Rewrite the material below, replacing every "screenshot" with "screen capture" and changing nothing else. Leave the pictures out.

===

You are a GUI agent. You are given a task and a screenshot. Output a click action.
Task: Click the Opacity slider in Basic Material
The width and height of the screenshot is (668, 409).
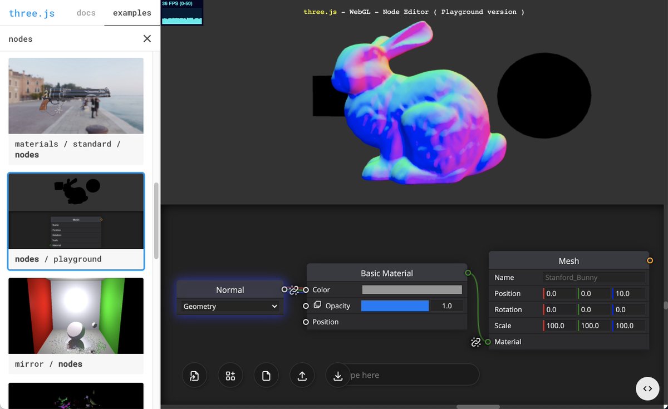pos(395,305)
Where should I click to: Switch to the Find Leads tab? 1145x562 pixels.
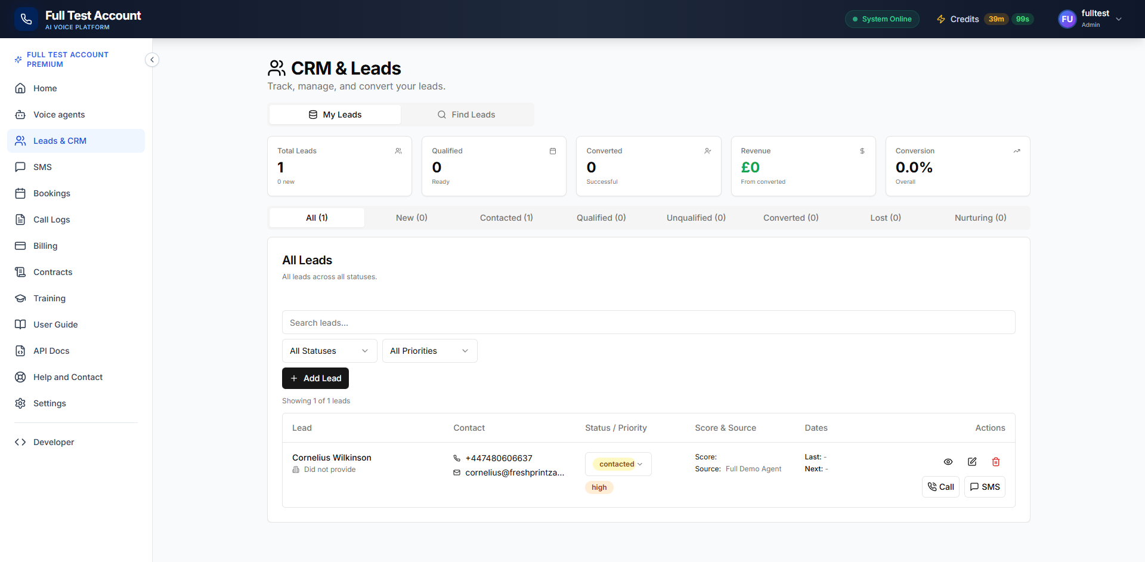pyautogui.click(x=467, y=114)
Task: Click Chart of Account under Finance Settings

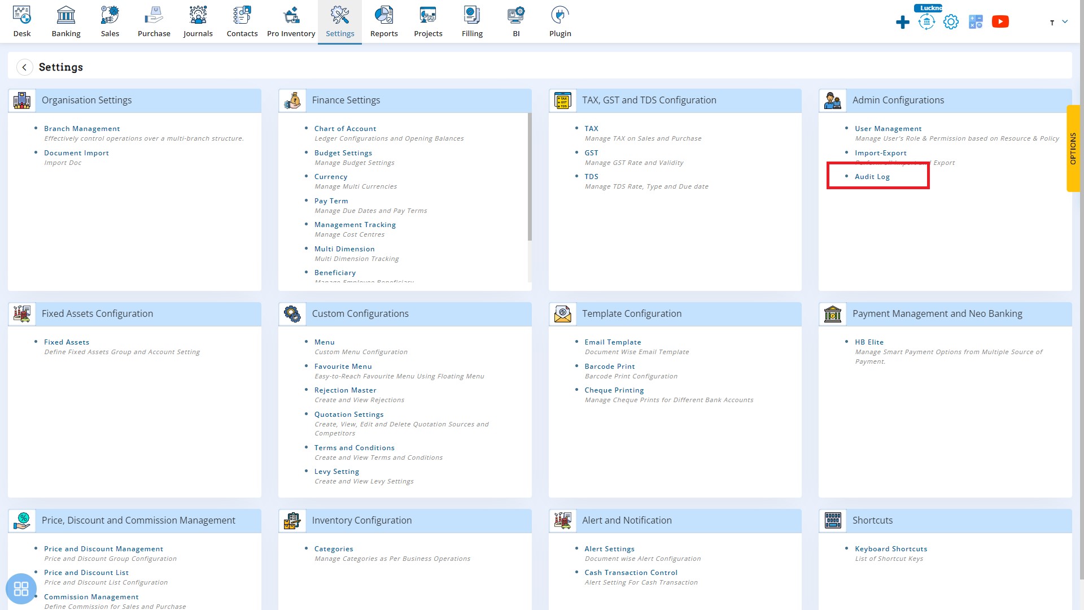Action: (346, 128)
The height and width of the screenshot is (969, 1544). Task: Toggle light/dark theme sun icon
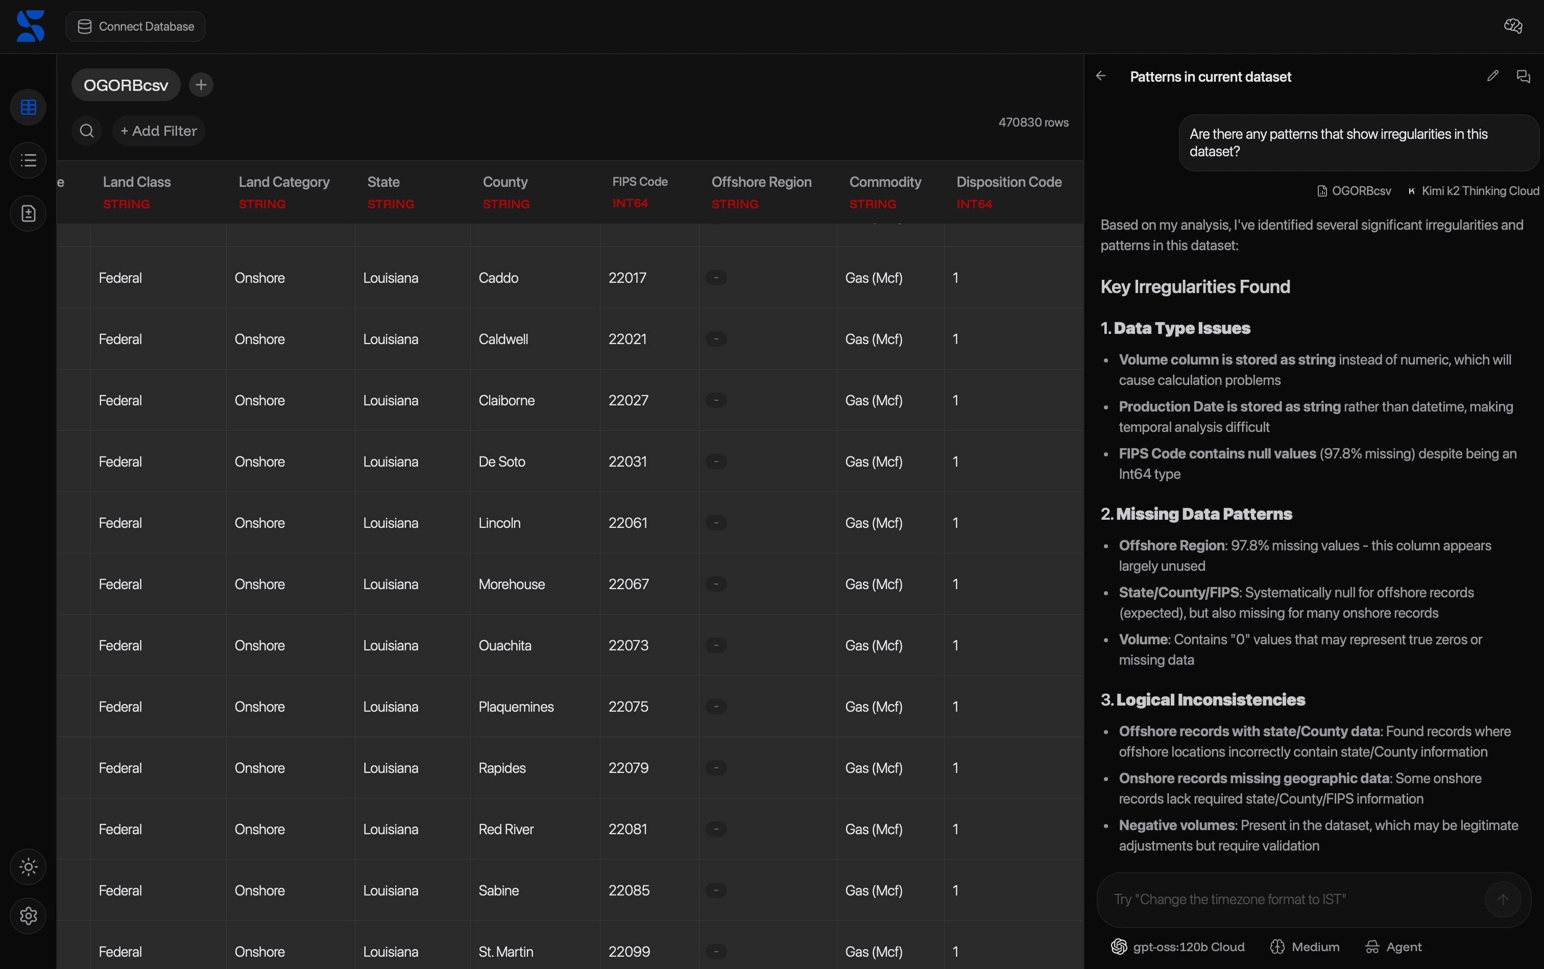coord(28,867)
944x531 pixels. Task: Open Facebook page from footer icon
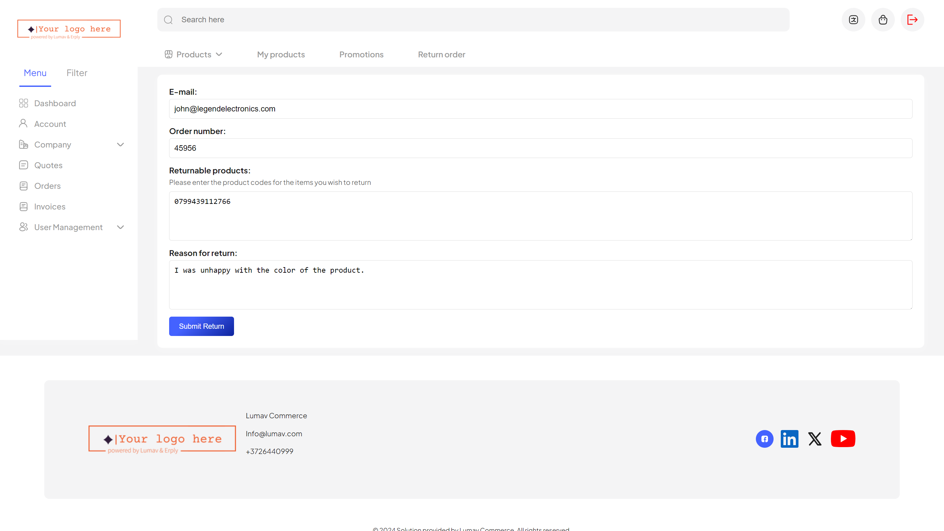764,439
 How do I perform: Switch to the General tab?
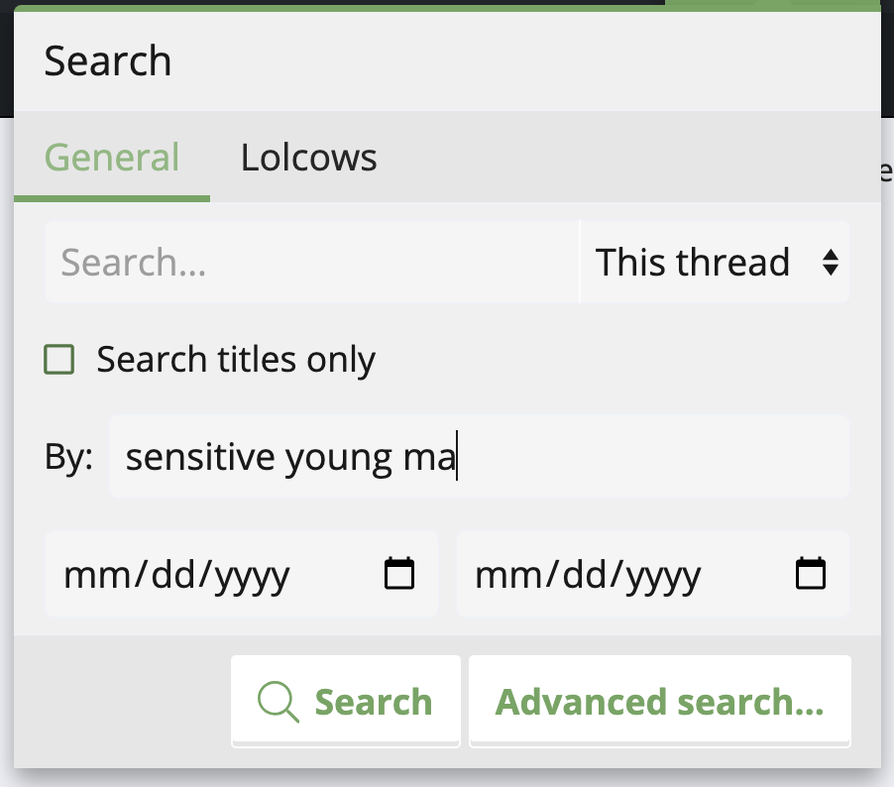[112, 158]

===

#### [RESULT FOR THIS TASK]
You are a GUI agent. You are given a task and a screen capture. Output a click action.
Task: Click the Opacity slider in Basic Material
The width and height of the screen capture is (668, 409).
pos(395,305)
Where should I click to: Switch to the Find Leads tab? 1145x562 pixels.
pyautogui.click(x=467, y=114)
Task: Click Chart of Account under Finance Settings

Action: (346, 128)
The height and width of the screen capture is (969, 1544). Task: Toggle light/dark theme sun icon
coord(28,867)
944x531 pixels. Task: Open Facebook page from footer icon
764,439
 How do I perform: Switch to the General tab?
[112, 158]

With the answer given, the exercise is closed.